Proponuję restart w naszych relacjach, powrót do normalności, przepraszam za wczoraj, to nie strażnik zareagował źle, źle, że się dowiedzieliście, co się dzieje - mówi marszałek Sejmu. Szymon Hołownia twierdzi, że wczoraj w gabinecie pracowały służby z rutynowymi czynnościami i to był powód wyproszenia mediów. Marszałek zaczął od „witam przedstawicieli najbardziej udręczonej grupy w tym budynku, tak wam współczuję.
— napisał na platformie X Patryk Michalski z Wirtualnej Polski, załączając nagranie z rozmowy z marszałkiem.

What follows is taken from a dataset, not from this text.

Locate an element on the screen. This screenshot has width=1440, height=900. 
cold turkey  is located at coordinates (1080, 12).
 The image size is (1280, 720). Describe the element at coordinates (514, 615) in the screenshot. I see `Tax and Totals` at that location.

Panu Marszałkowi przypomniały się czasy „Mam Talent”, tyle że był tam przecież współprowadzącym, a nie uczestnikiem, a dziś już tym bardziej nikt od niego nie oczekuje pokazów umiejętności aktorskich. Oby przypomniało się Hołowni również coś bardziej aktualnego niż występy w „Mam Talent”, mianowicie, że od prawie roku jest marszałkiem Sejmu, czyli drugą osobą w państwie, która na wypadek niezdolności prezydenta do sprawowania urzędu przejmuje jego obowiązki. Warto więc tę funkcję sprawować godnie, nawet gdy jest „rotacyjna”.